All 18 isolates displayed the ability to agglutinate. After 24 h of incubation, control isolates had a mean optical density at 600 nm (OD600) of 25% of the 0-h value, indicating that bacterial cells had agglutinated, leading to a decreased OD600 (Fig. 4A). In contrast, 15 of the isolates displayed a significantly reduced (P ≤ 0.001) ability to agglutinate after incubation with a sublethal (5% [wt/vol]) concentration of honey, with a mean optical density of 65% of the 0-h value (Fig. 4A). Total viable cell counts after 24 h of incubation with and without manuka honey highlighted that the increased optical density was not linked to an increase in cell numbers, with total viable counts indicating that ∼4 × 107 CFU/ml viable cells remained in each vessel following incubation. With the exception of isolates B and H, which were moderate biofilm formers, and isolate O, which was a weak biofilm former, all the isolates were strong biofilm formers as defined by Stepanovic et al. (22).
FIG 4 The ability of S. pseudintermedius isolates to aggregate is reduced in the presence of subinhibitory 5% (wt/vol) manuka honey. (A) Effect of sublethal (5% [wt/vol]) manuka honey on 18 S. pseudintermedius isolates. Isolates showed a significant decrease (P ≤ 0.001) in their ability to aggregate when treated with 5% (wt/vol) manuka honey. (B) Effect of increasing concentrations of manuka honey on preformed 24-h biofilms with a significant (**, P ≤ 0.01; ***, P = 0.001) reduction in biofilm seen at concentrations of ≥30% (wt/vol). Data points indicate median values and error bars represent the 95% confidence limit.
As expected, the concentrations of manuka honey needed to disrupt established (24 h) biofilm were higher than the MIC (Fig. 4B). There was a reduction in biomass at concentrations of ≥20% (wt/vol) manuka honey, with reductions becoming significant (P ≤ 0.01) at concentrations of ≥30%.


The increase in S. pseudintermedius antibiotic resistance is of concern to both clinicians and veterinarians (23, 24). New strategies for infection control are required and a One Health approach must be utilized during discovery to ensure that therapeutics can be used harmoniously across medical disciplines. Clinicians and veterinarians have previously been criticized for excessive use of antibiotics (25), and following the publication of the “Review on Antimicrobial Resistance” (chaired by Jim O'Neill) (26) there has been a drive to improve collaboration between medical, veterinary, and agricultural disciplines (27) in addressing the issue of AMR. The report by O'Neill (26) also highlighted that the development of novel therapeutics to enhance the activity of, or replace, antibiotic treatments was an essential strategy to preserve our ability to effectively treat infectious diseases.
Zoonotic pathogens are of concern, since inappropriate treatment and resolution of animal infections has the potential to increase disease severity and recalcitrance to treatment of any subsequent human infection.
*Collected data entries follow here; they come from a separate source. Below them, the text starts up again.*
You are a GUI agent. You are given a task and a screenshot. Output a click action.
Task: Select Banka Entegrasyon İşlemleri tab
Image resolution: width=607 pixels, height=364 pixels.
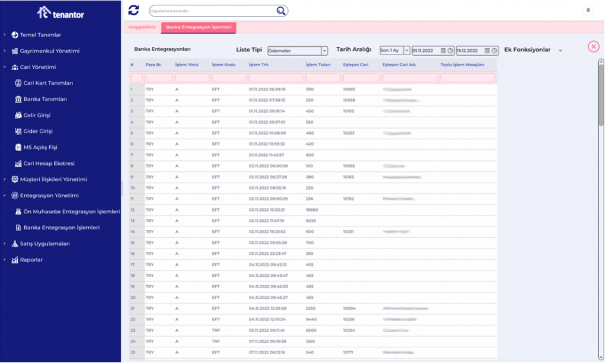(198, 27)
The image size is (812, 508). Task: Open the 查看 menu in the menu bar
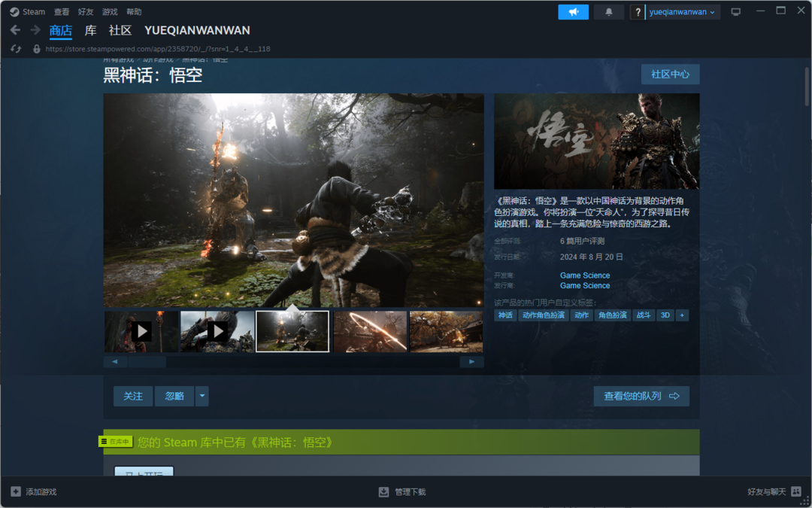pos(62,12)
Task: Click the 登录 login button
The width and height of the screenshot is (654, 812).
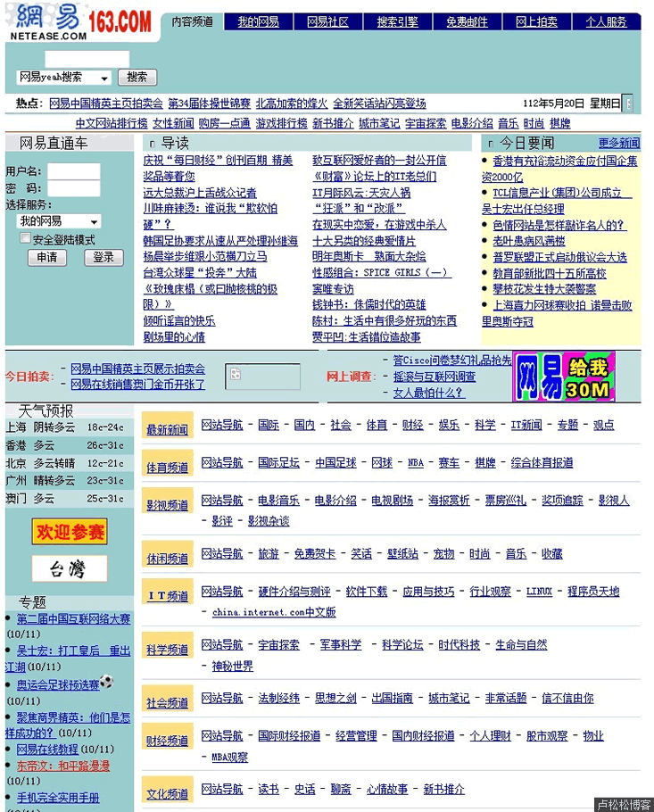Action: tap(103, 257)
Other members of the Staphylococcus genus, such as S. aureus and S. epidermidis, are persistent colonizers of the human body, causing significant morbidity and mortality, and display high levels of AMR. S. pseudintermedius has also been shown to colonize healthy humans (28) and appears to have similar disease progression and resistance patterns to other members of the genus (23, 24, 29).
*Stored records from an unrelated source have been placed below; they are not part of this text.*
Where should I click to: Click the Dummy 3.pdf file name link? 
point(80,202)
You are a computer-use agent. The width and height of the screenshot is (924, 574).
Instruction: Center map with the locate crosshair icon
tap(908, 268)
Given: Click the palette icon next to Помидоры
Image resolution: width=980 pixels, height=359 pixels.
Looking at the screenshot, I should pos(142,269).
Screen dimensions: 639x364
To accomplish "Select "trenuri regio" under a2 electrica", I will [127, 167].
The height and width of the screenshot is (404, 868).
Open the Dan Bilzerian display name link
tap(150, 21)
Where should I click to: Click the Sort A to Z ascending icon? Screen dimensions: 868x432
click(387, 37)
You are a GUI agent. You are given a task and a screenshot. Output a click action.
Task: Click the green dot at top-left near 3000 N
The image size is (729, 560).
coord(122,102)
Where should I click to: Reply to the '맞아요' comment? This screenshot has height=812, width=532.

The S. pseudintermedius strains in this study showed a wide range of genetic diversity (Fig. 1), including the presence of several novel MLST combinations. The genetic diversity of these samples allowed an estimation of how effective manuka honey might be for treatment of S. pseudintermedius infections, as multiple strains of S. pseudintermedius with varied antibiotic resistance profiles can cocolonize at an infection site (30). The majority of isolates also contained genes known to confer antibiotic resistance, with many isolates also showing phenotypic resistance to one or more of the antibiotics tested. Only in a couple of instances was there a discrepancy between the phenotypic resistance patterns and the presence of acquired AMR genes. However, since the genomes presented within this paper are not closed, it is possible that genes are present in regions of the genome currently unassembled. Further, the presence of point mutations giving rise to resistance were not assessed and could thus offer alternative resistance strategies.
The results presented here provide evidence that low concentrations of manuka honey can inhibit the growth of clinical isolates of S. pseudintermedius, with a bactericidal mode of action. All isolates displayed sensitivity to manuka honey and had a range of sensitivities to the conventional antibiotics tested. This is in line with previous studies, which have demonstrated that manuka honey can inhibit S. aureus, MRSA, and vancomycin-intermediate S. aureus (VISA) at low concentrations (3133). The only study looking at the ability of manuka honey to inhibit S. pseudintermedius was by Uri et al. (34), and that study showed a low level of antibacterial activity. However, this was likely due to issues with the homogeneity of the honey solution used in the study, as highlighted by the authors of that paper, and not a true reflection of manuka honey efficacy, particularly given the many in vitro and in vivo studies showing efficacy against other bacterial species (11, 13, 21).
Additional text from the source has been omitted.